土曜の夜に、自担への「好き」を思い出す #SixTONESANN #推しエッセイ

燃え尽きていた。自担を自担と呼ぶようになって数年目の夏、長かったマラソンがようやく終わった。CDデビューが発表されたのだ。
口では「デビューまだ?」と言い続けながらも、何度もくじけそうになって諦めかけて、それでも自担のデビューという夢にしがみつかずにはいられなかった。もしかしたら自担以上かもしれないほどデビューに執着していた。そうしてずっと求めていたゴールにようやくたどり着けたのだ。泣きながら喜んで、祝って、友人たちと乾杯をして、そしてCDが発売されるより先に燃え尽きた。
私の仕事は終わったと思った。好きな気持ちに変わりはないけど、もう以前のように熱量を持ってがんばることはできないな、と確信した。本人たちは「デビューはゴールじゃなくてスタートだ」と言うけど、私にとっては完全にゴールだった。
8月のあの日にマラソンを終えてからの私は、ゴールを通過したあとのクールダウン状態に入ったようだった。ただの趣味なんだから誰かのためにがんばって走っているわけじゃないし、そもそも何もがんばる義務はない。また走りたくなる日が来たらそのときまた走ればいいやと思いながら、私は今もクールダウンを続けている。

CDは各形態1枚ずつ。雑誌はしばらく買っていない。バラエティ番組の出演情報はそろそろ追いきれなくなってきた。そういう状態でオタクを続けていると、私は今でも本当に自担のことが好きなんだろうかと疑問に思うことがある。めいっぱいがんばっていたあのころの私は「自担を応援しています!」と胸を張って言えていたけど、今の私には胸を張れる要素が何一つない。なあなあになっていないか。義務感だけで続けてはいないか。あの頃みたいに全力で好きだと言えるだろうか。
そんなふうにめんどくさいことをうだうだ考えがちの私が、それでも「やっぱり自担のことめちゃめちゃ好きだわ……」と思い直す機会が週に一度ある。それこそが、自担がレギュラー出演しているラジオ番組の放送だ。

私にはラジオを聴く習慣がない。元担のラジオは3日で挫折した。自担のラジオ出演が決まったときも、果たして聴き続けられるだろうかと心配に思っていた。ところが初回から現在まで、結局一度も欠かすことなく毎週リアルタイムでradiko を開いている。
ラジオ番組は自担だけが毎週レギュラー出演していて、もう一人の出演メンバーは週替わりだ。一緒に話すメンバーが変わると自担の表情も話し方も変わる。メンバーと2人きりで話す自担の声を毎週1時間半も聴くことができるなんて、どれだけ贅沢なんだろうと思う。

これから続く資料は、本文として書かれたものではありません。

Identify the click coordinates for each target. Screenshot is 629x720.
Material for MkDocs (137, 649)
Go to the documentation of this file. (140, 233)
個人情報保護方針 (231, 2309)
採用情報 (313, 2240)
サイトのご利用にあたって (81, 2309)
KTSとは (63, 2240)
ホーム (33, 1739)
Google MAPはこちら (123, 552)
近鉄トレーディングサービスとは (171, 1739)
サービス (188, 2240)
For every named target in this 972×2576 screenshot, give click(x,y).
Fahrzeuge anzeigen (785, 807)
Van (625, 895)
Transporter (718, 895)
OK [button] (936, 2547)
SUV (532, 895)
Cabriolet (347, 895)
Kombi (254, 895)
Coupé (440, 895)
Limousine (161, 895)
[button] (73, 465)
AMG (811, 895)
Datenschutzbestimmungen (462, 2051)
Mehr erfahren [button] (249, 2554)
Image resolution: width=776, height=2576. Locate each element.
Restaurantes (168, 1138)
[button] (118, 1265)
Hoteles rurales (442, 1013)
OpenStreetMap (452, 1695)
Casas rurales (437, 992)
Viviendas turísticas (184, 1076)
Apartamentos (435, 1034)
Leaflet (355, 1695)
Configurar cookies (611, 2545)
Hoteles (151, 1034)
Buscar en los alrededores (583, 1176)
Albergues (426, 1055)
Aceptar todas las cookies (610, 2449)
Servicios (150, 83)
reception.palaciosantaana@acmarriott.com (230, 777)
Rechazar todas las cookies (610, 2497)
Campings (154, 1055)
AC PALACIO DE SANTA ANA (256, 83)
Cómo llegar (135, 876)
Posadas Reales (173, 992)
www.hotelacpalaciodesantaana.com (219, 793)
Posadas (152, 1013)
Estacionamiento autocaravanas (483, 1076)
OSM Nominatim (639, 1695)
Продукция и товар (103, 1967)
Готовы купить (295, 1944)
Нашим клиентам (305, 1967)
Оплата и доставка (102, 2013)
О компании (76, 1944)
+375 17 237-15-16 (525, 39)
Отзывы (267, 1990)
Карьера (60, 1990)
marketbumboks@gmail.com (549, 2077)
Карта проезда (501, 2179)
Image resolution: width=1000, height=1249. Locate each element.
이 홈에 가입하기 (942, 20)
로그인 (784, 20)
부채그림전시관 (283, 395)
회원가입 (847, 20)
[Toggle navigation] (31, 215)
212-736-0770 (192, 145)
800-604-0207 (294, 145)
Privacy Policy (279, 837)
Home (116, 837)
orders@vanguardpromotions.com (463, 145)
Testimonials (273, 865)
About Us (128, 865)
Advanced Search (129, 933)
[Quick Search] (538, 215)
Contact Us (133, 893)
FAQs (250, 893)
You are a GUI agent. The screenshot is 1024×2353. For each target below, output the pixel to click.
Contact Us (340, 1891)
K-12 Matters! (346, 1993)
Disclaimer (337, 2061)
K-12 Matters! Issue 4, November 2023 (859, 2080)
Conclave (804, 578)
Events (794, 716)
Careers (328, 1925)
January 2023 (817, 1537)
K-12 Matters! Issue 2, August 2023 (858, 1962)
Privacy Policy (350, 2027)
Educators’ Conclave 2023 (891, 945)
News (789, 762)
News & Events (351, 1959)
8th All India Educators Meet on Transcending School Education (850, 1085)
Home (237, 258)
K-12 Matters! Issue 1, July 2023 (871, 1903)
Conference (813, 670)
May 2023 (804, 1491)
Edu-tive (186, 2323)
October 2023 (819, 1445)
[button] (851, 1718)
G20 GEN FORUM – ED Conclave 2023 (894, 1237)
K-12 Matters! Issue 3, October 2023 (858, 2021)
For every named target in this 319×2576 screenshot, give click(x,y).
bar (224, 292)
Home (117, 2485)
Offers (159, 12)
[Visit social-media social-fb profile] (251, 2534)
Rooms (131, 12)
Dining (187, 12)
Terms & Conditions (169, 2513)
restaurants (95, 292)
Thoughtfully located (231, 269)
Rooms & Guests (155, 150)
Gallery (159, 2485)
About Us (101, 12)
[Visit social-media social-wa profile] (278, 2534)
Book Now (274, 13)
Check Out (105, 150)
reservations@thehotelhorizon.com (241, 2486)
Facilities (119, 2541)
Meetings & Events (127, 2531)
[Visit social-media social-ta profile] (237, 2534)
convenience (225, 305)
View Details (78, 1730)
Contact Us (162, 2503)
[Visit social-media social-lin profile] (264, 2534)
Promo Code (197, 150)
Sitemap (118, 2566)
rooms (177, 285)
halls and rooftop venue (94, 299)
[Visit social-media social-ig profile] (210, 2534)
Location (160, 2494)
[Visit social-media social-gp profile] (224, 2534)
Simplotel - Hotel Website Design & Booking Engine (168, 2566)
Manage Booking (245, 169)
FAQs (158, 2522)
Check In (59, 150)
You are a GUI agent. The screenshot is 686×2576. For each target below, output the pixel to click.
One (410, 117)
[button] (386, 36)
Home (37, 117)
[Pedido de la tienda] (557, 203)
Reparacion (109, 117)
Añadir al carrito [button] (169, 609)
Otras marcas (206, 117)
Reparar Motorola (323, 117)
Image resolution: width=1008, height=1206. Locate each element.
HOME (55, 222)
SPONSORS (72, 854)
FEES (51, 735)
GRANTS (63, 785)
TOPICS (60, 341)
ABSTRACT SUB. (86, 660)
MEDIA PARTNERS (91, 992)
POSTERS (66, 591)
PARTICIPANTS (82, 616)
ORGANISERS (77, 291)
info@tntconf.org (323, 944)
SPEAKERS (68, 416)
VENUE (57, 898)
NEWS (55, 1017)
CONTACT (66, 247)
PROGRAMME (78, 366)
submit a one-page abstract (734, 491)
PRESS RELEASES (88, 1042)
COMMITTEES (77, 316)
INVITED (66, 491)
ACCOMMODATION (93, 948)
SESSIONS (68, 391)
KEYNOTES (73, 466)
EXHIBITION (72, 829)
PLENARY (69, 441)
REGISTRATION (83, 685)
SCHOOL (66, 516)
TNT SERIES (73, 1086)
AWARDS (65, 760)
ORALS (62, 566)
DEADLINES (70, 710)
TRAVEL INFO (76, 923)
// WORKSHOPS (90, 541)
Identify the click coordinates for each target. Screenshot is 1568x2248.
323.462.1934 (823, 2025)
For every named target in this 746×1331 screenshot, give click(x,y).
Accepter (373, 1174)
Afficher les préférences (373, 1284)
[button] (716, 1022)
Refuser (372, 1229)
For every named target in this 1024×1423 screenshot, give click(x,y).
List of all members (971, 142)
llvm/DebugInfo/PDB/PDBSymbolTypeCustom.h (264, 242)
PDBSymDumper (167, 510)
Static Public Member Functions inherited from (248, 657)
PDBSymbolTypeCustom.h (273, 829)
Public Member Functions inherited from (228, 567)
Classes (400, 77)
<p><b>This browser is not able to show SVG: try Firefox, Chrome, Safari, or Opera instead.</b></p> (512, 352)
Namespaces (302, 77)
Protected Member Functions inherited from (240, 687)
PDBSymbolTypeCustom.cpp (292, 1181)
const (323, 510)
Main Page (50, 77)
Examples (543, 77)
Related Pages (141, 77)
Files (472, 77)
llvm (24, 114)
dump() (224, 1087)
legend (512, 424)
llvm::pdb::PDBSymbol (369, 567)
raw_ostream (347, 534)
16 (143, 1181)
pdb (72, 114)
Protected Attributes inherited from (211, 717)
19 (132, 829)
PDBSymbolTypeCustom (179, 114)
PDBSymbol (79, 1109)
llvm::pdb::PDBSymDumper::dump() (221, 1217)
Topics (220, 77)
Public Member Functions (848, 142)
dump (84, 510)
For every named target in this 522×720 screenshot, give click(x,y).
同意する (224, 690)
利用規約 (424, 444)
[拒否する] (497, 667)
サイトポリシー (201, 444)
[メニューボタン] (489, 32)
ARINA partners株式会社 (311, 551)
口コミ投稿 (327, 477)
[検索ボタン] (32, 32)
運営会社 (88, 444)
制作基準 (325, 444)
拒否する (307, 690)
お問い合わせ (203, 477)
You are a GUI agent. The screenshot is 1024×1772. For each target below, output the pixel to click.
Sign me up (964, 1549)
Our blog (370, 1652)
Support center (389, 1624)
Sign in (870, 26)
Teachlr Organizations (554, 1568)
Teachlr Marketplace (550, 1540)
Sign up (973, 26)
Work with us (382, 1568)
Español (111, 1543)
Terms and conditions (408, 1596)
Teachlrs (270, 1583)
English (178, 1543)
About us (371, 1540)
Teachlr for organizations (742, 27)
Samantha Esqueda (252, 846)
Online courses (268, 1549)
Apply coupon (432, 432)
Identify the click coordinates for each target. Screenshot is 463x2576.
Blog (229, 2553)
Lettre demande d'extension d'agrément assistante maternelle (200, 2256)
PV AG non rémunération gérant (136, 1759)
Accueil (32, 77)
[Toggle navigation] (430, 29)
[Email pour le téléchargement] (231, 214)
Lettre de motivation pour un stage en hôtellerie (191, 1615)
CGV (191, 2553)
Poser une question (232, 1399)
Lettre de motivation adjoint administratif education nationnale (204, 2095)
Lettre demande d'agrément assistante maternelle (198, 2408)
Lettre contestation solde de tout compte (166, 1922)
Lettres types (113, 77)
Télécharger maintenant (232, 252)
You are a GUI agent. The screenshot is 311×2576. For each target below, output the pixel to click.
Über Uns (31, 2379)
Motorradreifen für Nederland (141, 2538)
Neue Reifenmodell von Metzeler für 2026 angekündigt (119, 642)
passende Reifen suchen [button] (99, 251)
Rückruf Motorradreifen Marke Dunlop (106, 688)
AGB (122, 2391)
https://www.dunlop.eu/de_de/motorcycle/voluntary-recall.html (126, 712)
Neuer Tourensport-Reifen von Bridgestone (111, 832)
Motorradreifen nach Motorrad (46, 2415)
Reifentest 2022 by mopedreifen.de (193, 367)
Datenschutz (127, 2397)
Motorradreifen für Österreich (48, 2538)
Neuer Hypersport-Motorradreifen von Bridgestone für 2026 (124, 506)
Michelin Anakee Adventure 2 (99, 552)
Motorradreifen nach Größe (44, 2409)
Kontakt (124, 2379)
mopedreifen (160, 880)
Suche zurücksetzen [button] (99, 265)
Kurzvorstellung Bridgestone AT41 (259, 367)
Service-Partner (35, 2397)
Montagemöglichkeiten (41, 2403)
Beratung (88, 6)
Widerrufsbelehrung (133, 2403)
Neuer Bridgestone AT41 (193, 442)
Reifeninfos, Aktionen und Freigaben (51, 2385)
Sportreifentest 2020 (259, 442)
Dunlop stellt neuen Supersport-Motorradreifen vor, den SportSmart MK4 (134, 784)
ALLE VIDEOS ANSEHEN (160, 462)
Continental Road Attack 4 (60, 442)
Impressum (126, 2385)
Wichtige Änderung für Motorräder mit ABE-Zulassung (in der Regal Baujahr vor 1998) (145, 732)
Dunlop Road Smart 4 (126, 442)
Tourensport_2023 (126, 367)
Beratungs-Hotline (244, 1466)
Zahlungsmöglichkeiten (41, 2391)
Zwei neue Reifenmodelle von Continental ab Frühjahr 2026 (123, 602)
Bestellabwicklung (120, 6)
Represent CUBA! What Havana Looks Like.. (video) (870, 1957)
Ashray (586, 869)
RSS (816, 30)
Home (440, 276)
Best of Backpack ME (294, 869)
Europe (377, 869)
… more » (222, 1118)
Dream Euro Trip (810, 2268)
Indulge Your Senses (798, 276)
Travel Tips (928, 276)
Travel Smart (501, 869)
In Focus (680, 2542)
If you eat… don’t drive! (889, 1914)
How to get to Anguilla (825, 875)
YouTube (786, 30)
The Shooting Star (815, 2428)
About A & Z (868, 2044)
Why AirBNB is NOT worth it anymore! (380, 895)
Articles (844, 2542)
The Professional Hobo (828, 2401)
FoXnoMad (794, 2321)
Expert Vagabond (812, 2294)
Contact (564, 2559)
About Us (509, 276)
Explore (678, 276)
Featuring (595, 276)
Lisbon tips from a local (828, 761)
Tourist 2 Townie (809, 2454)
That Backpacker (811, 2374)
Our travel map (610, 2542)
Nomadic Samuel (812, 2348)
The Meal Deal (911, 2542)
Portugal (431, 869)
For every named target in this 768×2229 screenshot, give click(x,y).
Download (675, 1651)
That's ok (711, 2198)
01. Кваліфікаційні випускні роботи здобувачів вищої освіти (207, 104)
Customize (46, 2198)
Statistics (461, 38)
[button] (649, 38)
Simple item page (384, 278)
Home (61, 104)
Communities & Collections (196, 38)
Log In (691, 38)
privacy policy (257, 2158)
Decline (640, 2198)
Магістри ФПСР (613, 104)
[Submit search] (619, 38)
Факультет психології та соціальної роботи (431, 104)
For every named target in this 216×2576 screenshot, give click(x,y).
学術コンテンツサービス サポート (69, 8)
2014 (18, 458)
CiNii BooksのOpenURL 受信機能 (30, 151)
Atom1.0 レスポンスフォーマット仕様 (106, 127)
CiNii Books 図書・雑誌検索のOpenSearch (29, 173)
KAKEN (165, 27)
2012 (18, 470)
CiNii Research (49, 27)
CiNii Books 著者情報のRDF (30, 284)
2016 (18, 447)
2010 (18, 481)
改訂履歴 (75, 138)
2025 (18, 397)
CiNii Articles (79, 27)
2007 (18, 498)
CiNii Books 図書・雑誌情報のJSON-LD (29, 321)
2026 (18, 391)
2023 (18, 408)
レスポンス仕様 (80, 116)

そもそも自担を自担と呼ぶ決意をしたのも、レギュラー出演していたバラエティ番組があったからだった。コンサートではMCの時間が一番といっていいほど楽しみだった。YouTubeの番組で進行役を任せられているのが誇らしかった。
アイドルギリギリの発言をして物議をかもしても、見学に行った公演でMCを乗っ取ってそのグループのファンに叩かれても(迷惑ではあったかもしれないけど)全然つらくなかった。その公演に入れていなくても、Twitterのタイムラインに流れてくるレポを見て「今日もたくさんしゃべっていたんだな」と思うだけで幸せだった。
彼のしゃべり方が好きだ。優しくて表情にあふれた声。ら行が巻き舌になるところ。勢いよくしゃべると少し滑舌が悪くなるところ。くせのあるジェスチャー。メンバーの話にすばやくツッコミを入れられるところ。どんな場面でも適切なリアクションができて、どんな話も否定せずに受け止めてくれるところ。人や自分を不必要に下げないところ。それでいて盛り上げ上手なところ。キャラクターづくりがうまくて、アイデンティティを確立させているところ。あえて少し乱暴な話し方をするときでも、その中にちゃんと愛情があるところ。

ラジオを聴きながら、今きっとこんなふうにジェスチャーをしながら話しているんだろうなと想像する。きっとこんな顔で笑っているんだろう。眉毛がハの字になっているかもしれない。そういう光景が全部、明確に想像できた。回を重ねるごとにパーソナリティも板についてきて、スタッフやリスナーとのやりとりもうまくなっている。おしゃべりで好きになった人のおしゃべりの仕事をこんなふうに楽しめている現状がうれしくて仕方がない。
純粋な気持ちで、何も考えずにただラジオを聴いてゲラゲラ笑いながら、ああやっぱりこの人のことが大好きだ、やっぱりこの人が私の自担だと思い直す。そういう土曜日を毎週繰り返している。